Donovan v. City of Haverhill

Decision Date28 November 1923
Citation247 Mass. 69,141 N.E. 564
PartiesDONOVAN et al. v. CITY OF HAVERHILL.
CourtUnited States State Supreme Judicial Court of Massachusetts Supreme Court

OPINION TEXT STARTS HERE

Report from Superior Court, Essex County; E. B. Bishop, Judge.

Action by James A. Donovan and others, trustees, under the provisions of G. L. c. 59, § 65, for an abatement of taxes assessed by the City of Haverhill on real estate. On report, after a tinding against petitioners. Judgment for the City.

J. A. Donovan and J. M. Hargedon, both of Lawrence, for petitioners.

A. F. Priest, of Haverhill, for respondent.

PIERCE, J.

This action came before the Superior Court, under the provisions of G. L. c. 59, § 65, on appeal from the refusal of the assessors of city of Haverhill to abate taxes assessed in 1921 upon the real estate of the petitioners, and is before this court upon the facts and rulings contained in the report of a judge of that court.

The property assessed was leased to tenants with terms commencing some years before, and ending some years after, the 1921 taxable year. When leased, the rents reserved were fair; when the tax was laid in 1921 the properties could have been rented for several thousand dollars in excess of the rent paid if the leases could have been canceled. The petitioners admitted that if the property had not been leased the assessment of $223,725 would have been a proper assessment.

At the time the assessors made the valuation and determined the assessments upon the property of the petitioners for 1921, they took into consideration the sale prices of similar parcels of land in the near vicinity, after comparing the availability of such land with the land in question; and in assessing the buildings they took into consideration the original cost thereof, with allowances for depreciation and appreciation and replacement cost. They also knew the terms of all the leases; and after considering what effect, if any, the terms of the leases should have upon the valuation of the property, determined that the owners were not getting the full rental value or return from the property, and that the fact that leases upon parts of the premises would not expire for 3, 4, 12, and 15 years, and the fact that the return from these leases then, in 1921, might be less than if the premises were rented from month to month or from year to year, should not for the purposes of taxation be taken into consideration by them in determining the fair cash value of the property. In determining the fair cash value of the property in 1921 the assessors did not, except as above stated, take into consideration the existing leases.

The property was assessed for the year 1921 proportionately with the surrounding property and with the property in that vicinity.

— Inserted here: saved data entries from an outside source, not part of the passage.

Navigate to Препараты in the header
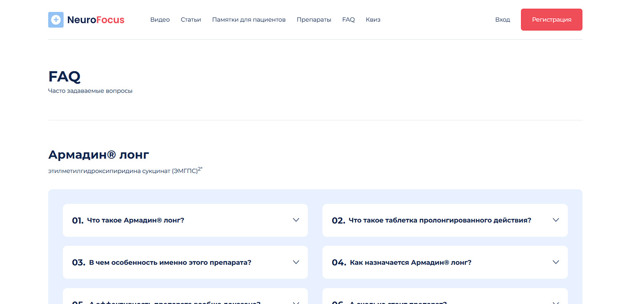tap(314, 20)
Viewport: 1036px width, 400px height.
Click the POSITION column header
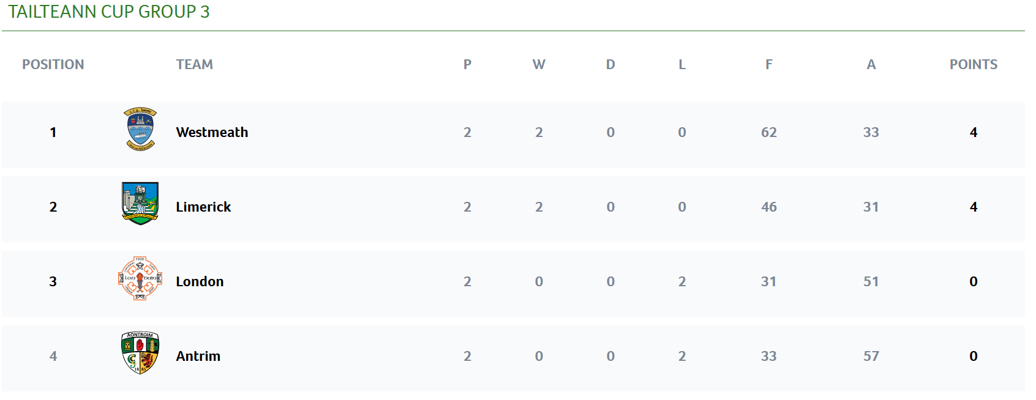click(53, 64)
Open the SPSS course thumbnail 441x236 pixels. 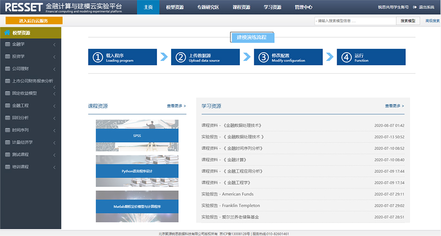coord(137,135)
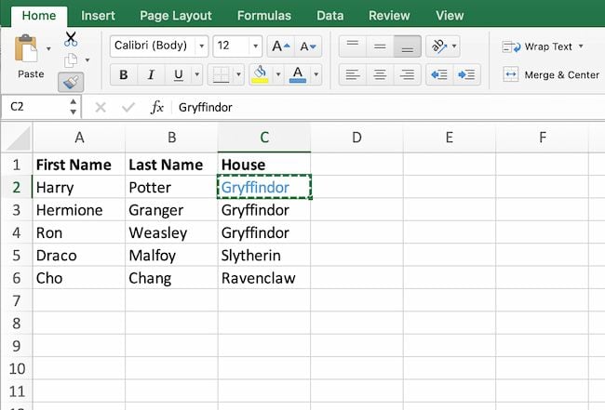Activate the Format Painter brush
The image size is (605, 410).
coord(71,82)
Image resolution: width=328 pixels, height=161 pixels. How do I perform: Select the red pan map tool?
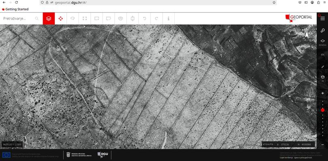coord(61,18)
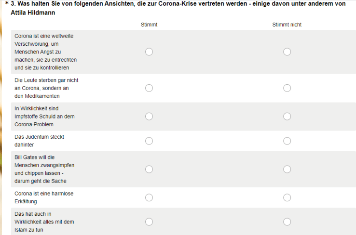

The fair cash value of the property, if the leases are not considered as an incumbrance affecting the value thereof was in 1921 at least $223,725. The fair cash value of the property if the leases should be taken into consideration in fixing the fair cash value, that is, should have been considered as incumbrances affecting the fair cash value for purposes of taxation, was in 1921, $198,000. The surrender value of the leases on April 1, 1921, was at least $25,725.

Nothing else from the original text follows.